[begin Records for the task]
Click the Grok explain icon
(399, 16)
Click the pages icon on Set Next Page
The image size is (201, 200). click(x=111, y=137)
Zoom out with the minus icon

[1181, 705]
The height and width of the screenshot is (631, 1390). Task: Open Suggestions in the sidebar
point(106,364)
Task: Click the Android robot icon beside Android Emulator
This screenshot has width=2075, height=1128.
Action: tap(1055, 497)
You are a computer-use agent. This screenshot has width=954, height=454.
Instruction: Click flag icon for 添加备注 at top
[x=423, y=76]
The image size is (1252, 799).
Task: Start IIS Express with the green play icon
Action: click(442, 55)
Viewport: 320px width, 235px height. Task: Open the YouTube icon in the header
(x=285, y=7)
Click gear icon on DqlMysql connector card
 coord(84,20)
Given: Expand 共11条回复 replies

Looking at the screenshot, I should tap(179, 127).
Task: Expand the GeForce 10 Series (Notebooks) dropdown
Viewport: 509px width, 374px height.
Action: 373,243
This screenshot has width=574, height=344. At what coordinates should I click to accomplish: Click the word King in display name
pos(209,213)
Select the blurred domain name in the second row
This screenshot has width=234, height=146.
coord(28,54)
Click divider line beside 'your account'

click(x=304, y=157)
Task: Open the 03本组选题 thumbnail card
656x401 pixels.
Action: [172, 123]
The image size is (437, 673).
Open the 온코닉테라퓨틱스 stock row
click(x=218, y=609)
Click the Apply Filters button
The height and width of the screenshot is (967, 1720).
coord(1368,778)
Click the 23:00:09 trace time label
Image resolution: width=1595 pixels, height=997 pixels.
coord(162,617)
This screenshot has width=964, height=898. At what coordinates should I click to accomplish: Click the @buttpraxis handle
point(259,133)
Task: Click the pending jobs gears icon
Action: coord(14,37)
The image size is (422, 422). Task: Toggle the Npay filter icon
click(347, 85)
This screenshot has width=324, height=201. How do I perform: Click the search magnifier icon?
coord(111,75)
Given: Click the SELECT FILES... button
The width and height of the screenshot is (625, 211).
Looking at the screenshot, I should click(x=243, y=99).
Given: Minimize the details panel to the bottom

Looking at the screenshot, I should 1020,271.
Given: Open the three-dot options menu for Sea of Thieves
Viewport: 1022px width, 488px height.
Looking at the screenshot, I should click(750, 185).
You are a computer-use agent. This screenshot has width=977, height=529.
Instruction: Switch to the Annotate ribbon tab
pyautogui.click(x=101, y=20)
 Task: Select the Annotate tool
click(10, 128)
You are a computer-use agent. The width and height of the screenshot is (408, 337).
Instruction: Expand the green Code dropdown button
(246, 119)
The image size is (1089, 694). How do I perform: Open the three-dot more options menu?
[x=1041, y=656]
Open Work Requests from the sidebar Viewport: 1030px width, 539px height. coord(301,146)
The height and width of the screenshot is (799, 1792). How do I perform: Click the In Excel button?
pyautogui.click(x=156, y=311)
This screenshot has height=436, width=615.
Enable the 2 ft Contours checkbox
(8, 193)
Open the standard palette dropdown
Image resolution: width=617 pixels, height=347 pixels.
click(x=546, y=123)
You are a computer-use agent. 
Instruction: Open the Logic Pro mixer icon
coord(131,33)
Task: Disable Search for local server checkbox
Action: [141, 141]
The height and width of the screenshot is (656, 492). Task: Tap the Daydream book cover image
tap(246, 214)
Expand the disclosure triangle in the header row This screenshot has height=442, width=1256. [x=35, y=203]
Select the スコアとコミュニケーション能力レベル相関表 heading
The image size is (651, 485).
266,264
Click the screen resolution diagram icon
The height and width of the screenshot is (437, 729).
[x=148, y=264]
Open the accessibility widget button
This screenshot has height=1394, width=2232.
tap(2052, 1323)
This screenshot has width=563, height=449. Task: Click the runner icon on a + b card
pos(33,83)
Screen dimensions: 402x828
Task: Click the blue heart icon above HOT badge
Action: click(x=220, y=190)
[end Records for the task]
# Objective:
Please write out all of the lines above again, swapping every "Instruction" for "Step" and leaving everything else unchanged.

# Solution:
Click the Grok explain icon
(399, 16)
Click the pages icon on Set Next Page
The image size is (201, 200). click(x=111, y=137)
Zoom out with the minus icon

[1181, 705]
The height and width of the screenshot is (631, 1390). Task: Open Suggestions in the sidebar
point(106,364)
Task: Click the Android robot icon beside Android Emulator
This screenshot has width=2075, height=1128.
Action: tap(1055, 497)
You are a computer-use agent. This screenshot has width=954, height=454.
Step: Click flag icon for 添加备注 at top
[x=423, y=76]
The image size is (1252, 799).
Task: Start IIS Express with the green play icon
Action: click(442, 55)
Viewport: 320px width, 235px height. Task: Open the YouTube icon in the header
(x=285, y=7)
Click gear icon on DqlMysql connector card
 coord(84,20)
Given: Expand 共11条回复 replies

Looking at the screenshot, I should tap(179, 127).
Task: Expand the GeForce 10 Series (Notebooks) dropdown
Viewport: 509px width, 374px height.
Action: 373,243
This screenshot has width=574, height=344. At what coordinates should I click to accomplish: Click the word King in display name
pos(209,213)
Select the blurred domain name in the second row
This screenshot has width=234, height=146.
coord(28,54)
Click divider line beside 'your account'

click(x=304, y=157)
Task: Open the 03本组选题 thumbnail card
656x401 pixels.
Action: [172, 123]
The image size is (437, 673).
Open the 온코닉테라퓨틱스 stock row
click(x=218, y=609)
Click the Apply Filters button
The height and width of the screenshot is (967, 1720).
coord(1368,778)
Click the 23:00:09 trace time label
Image resolution: width=1595 pixels, height=997 pixels.
coord(162,617)
This screenshot has width=964, height=898. At what coordinates should I click to accomplish: Click the @buttpraxis handle
point(259,133)
Task: Click the pending jobs gears icon
Action: coord(14,37)
The image size is (422, 422). Task: Toggle the Npay filter icon
click(347, 85)
This screenshot has width=324, height=201. How do I perform: Click the search magnifier icon?
coord(111,75)
Given: Click the SELECT FILES... button
The width and height of the screenshot is (625, 211).
Looking at the screenshot, I should click(x=243, y=99).
Given: Minimize the details panel to the bottom

Looking at the screenshot, I should 1020,271.
Given: Open the three-dot options menu for Sea of Thieves
Viewport: 1022px width, 488px height.
Looking at the screenshot, I should click(750, 185).
You are a computer-use agent. This screenshot has width=977, height=529.
Step: Switch to the Annotate ribbon tab
pyautogui.click(x=101, y=20)
 Task: Select the Annotate tool
click(10, 128)
You are a computer-use agent. The width and height of the screenshot is (408, 337).
Step: Expand the green Code dropdown button
(246, 119)
The image size is (1089, 694). How do I perform: Open the three-dot more options menu?
[x=1041, y=656]
Open Work Requests from the sidebar Viewport: 1030px width, 539px height. coord(301,146)
The height and width of the screenshot is (799, 1792). How do I perform: Click the In Excel button?
pyautogui.click(x=156, y=311)
This screenshot has height=436, width=615.
Enable the 2 ft Contours checkbox
(8, 193)
Open the standard palette dropdown
Image resolution: width=617 pixels, height=347 pixels.
click(x=546, y=123)
You are a computer-use agent. 
Step: Open the Logic Pro mixer icon
coord(131,33)
Task: Disable Search for local server checkbox
Action: [141, 141]
The height and width of the screenshot is (656, 492). Task: Tap the Daydream book cover image
tap(246, 214)
Expand the disclosure triangle in the header row This screenshot has height=442, width=1256. [x=35, y=203]
Select the スコアとコミュニケーション能力レベル相関表 heading
The image size is (651, 485).
266,264
Click the screen resolution diagram icon
The height and width of the screenshot is (437, 729).
[x=148, y=264]
Open the accessibility widget button
This screenshot has height=1394, width=2232.
tap(2052, 1323)
This screenshot has width=563, height=449. Task: Click the runner icon on a + b card
pos(33,83)
Screen dimensions: 402x828
Task: Click the blue heart icon above HOT badge
Action: click(x=220, y=190)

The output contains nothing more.